The unconference format emphasized attendee-driven programming similar to methods used at Foo Camp, BarCamp, and Open Space Technology gatherings. Sessions ranged from policy-writing workshops where participants drafted conduct documents for maintainers of projects such as Linux kernel modules and WordPress plugins, to skill-building labs addressing topics like community moderation practices used at Stack Overflow, Stack Exchange, and GitLab. Speakers and facilitators included staff from Mozilla Foundation, maintainers of projects hosted by GitHub, diversity officers from Intel and Facebook, and researchers connected to ACM SIGSOFT and IEEE Computer Society. Activities included lightning talks, peer coaching modeled after Code for America fellows, role-playing scenarios reflecting incidents at events like SXSW, and strategic planning sessions mirroring corporate diversity initiatives at Amazon (company) and IBM.

Participation and community

Participants included software developers, project maintainers, community managers, conference organizers, human resources professionals, and academic researchers from institutions such as Harvard University, Yale University, University of Oxford, and ETH Zurich. Attendees came from companies and organizations including Google, Facebook, Microsoft, Red Hat, Canonical (software company), and nonprofit groups like Electronic Frontier Foundation and Center for Internet and Society. The demographics emphasized women and gender minorities but welcomed allies; recruitment drew from communities active in Wikipedia, Linux Foundation, Mozilla Foundation projects, and regional meetups such as Women Who Code and Girl Develop It.
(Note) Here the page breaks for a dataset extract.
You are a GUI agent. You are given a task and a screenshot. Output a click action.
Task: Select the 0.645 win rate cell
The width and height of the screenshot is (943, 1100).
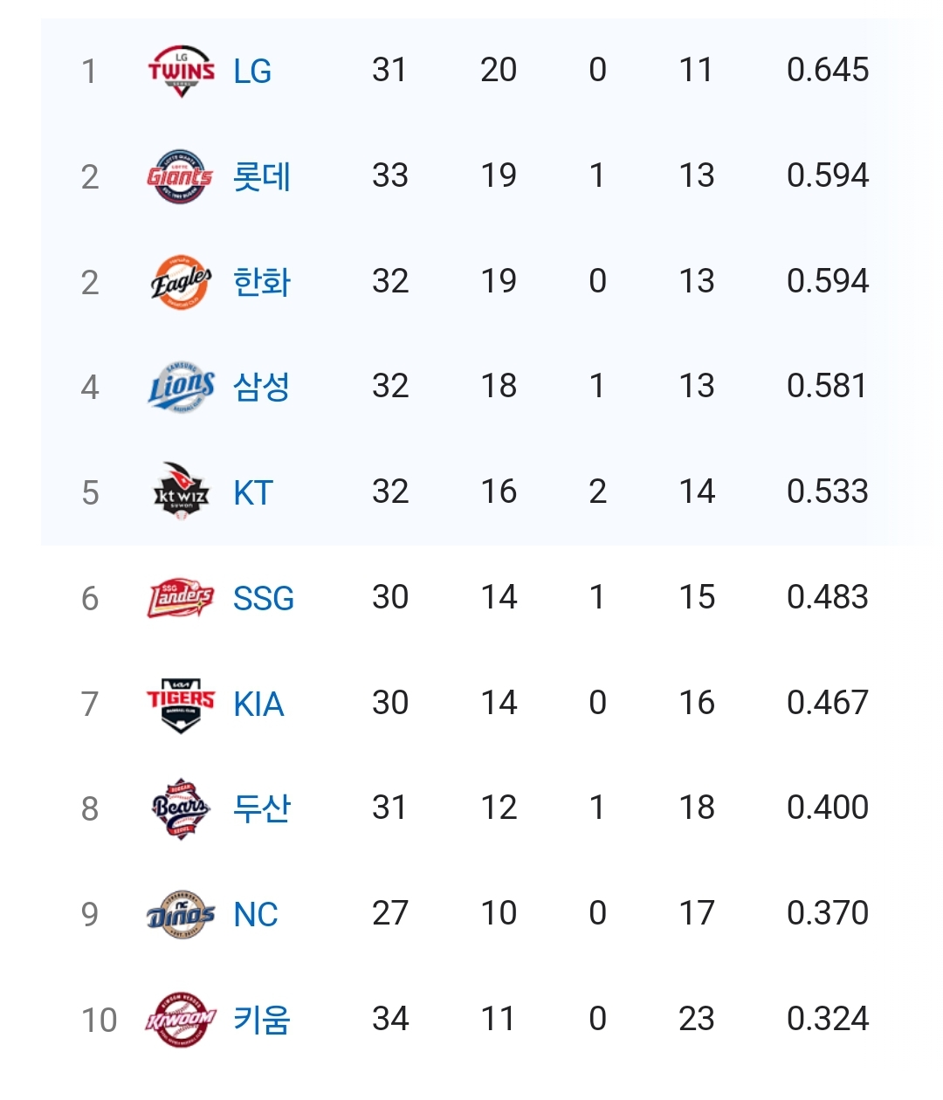828,70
The community sustained networks through mailing lists, collaborative documents hosted on platforms like GitHub and Google Docs, and enduring collaborations that connected participants to conferences including PyCon, DebConf, Grace Hopper Celebration of Women in Computing, and Wikimania.

Impact and legacy

AdaCamp influenced the adoption of formalized anti-harassment and anti-discrimination policies across multiple conferences and projects, accelerating policy work at PyCon, DebConf, Wikimania, and corporate events run by Google and Facebook. Materials developed at AdaCamp—policy templates, facilitation guides, and training modules—were reused by organizations such as Mozilla Foundation, Wikimedia Foundation, Linux Foundation, and university computing departments at Stanford University and Carnegie Mellon University. Alumni of AdaCamp took leadership roles in community governance within projects hosted on GitHub and GitLab and influenced diversity hiring practices at companies including Intel, Amazon (company), and Microsoft. The Ada Initiative’s closure prompted successor efforts and collectives that continued similar work within networks surrounding Open Source Bridge, Sustainable Open Source, Outreachy, and diversity programs linked to ACM. The archive of AdaCamp resources remains cited in policy discussions and scholarly research on inclusion in technology at venues such as CHI, ICSE, and FAccT.